I must have had faith though, because I stepped into my first meeting, thinking, that maybe, there was the tiniest possibility it would help me.

I went to a run-down inner-city meeting of NA for the first time in my young life. I knew I had a problem with drugs, but I couldn’t identify the alcohol problem. Whatever. Booze is a drug so powerful and destructive, it can destroy every organ in the body. It’s just a legal drug. Identifying as an alcoholic would come a bit later, when I showed up at my first detox.

Alcohol and cannabis were my daily-use drugs. Pills, coke, acid, speed and codeine were running a close second, threatening to bloom into full-blown addiction, especially coke.

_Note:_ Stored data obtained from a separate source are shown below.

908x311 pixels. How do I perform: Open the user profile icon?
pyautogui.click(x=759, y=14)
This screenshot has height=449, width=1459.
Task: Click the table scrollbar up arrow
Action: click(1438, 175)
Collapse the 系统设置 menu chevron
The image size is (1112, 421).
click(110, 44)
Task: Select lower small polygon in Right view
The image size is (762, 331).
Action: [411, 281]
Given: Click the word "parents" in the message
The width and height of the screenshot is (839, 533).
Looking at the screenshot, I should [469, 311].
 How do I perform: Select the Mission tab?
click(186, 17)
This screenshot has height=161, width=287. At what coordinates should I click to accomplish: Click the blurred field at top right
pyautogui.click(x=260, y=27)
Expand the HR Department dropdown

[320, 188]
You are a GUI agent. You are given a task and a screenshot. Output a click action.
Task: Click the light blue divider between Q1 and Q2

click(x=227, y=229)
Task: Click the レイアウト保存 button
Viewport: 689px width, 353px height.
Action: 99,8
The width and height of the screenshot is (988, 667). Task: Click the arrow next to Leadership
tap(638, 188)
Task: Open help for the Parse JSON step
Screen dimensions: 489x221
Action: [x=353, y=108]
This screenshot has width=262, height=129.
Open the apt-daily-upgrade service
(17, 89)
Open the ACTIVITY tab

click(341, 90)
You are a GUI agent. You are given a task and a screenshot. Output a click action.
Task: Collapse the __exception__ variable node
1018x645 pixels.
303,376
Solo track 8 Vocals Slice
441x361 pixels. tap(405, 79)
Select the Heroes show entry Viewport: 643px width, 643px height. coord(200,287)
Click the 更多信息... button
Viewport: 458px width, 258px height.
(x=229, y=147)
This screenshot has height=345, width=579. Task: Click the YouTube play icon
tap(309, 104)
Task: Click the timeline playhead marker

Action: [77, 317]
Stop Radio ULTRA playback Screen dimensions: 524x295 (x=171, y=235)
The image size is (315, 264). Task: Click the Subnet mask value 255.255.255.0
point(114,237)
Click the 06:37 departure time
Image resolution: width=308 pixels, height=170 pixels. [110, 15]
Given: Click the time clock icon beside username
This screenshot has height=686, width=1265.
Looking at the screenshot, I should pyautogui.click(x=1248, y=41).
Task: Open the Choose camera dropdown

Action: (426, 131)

I didn’t think I was enough of an addict to join recovery. I was too young. I wasn’t sleeping on a park bench in Hyde Park. I was doing postgraduate at uni, writing assignments on Adolescent Development and teaching at Vaucluse High School, totally off my face. It was about that time I overdosed.

Heroin addicts urged me to get help immediately, telling me my drug was worse than theirs because it had made me crazy.

Point taken. So I packed my bags and headed off to recovery. And the rest is history, one day at a time.

Having faith, for me, means I cannot tackle all my life problems at once. It means I stay off abusing substances one day at a time. It means seeing the beauty all around me, no matter how small.

It means taking life one step at a time.

When I am upset about the worlds problems, I have to make a decision to bring my affairs, and my reality back into today.

When Bipolar Depression hits me hard, I remind myself to see beauty in the face of a passing child, in my dog putting her little head on me, in my partner, a kind and good man, in my parents and brother, who I am close too. Addiction didn’t take away my family, and I remind myself of this.

I am hoping this coming Winter will be Depression-free, that the meds will help me.

Whatever the outcome, I will be kind to myself and keep moving in a forward direction, even if things try to send me backwards.